• Work to be completed: Return every line in the entries below where the word "target" shows up.
── Source material
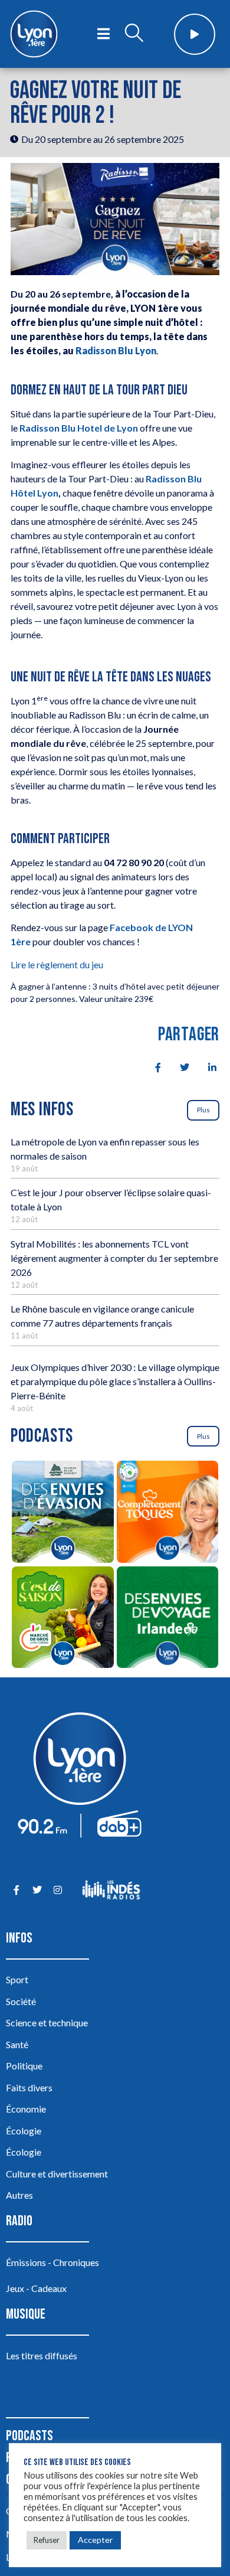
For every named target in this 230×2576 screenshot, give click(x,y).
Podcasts (29, 2435)
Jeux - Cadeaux (36, 2288)
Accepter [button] (95, 2540)
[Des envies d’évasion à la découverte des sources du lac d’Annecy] (63, 1513)
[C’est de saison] (63, 1618)
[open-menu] (103, 34)
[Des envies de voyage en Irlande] (167, 1618)
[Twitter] (37, 1890)
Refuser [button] (47, 2540)
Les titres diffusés (41, 2355)
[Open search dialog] (134, 34)
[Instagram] (57, 1890)
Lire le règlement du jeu (57, 964)
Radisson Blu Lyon (115, 350)
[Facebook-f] (16, 1890)
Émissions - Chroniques (52, 2262)
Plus (203, 1110)
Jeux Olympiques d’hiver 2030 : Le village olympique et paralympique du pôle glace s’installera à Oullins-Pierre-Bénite (115, 1381)
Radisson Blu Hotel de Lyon (78, 427)
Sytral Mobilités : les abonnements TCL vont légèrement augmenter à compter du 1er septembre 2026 (114, 1258)
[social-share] (151, 1066)
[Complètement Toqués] (167, 1513)
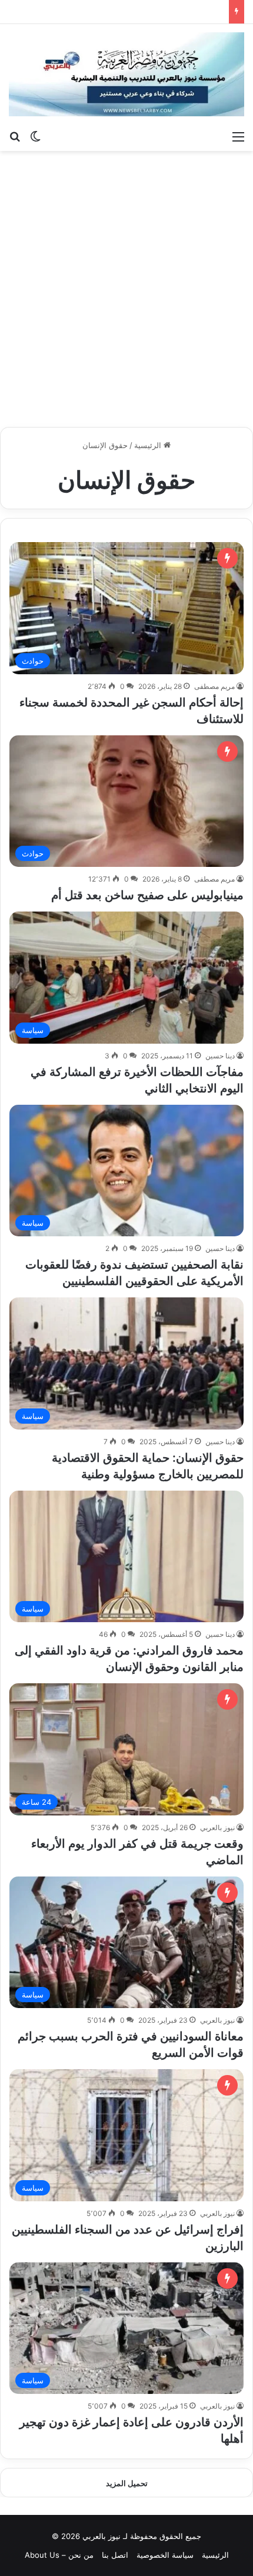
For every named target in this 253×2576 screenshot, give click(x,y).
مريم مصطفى (214, 686)
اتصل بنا (115, 2555)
────
• Response to this task:
For every named target in this 230×2576 screenshot, give click(x,y).
For every named target in this 253×2576 screenshot, give click(x,y).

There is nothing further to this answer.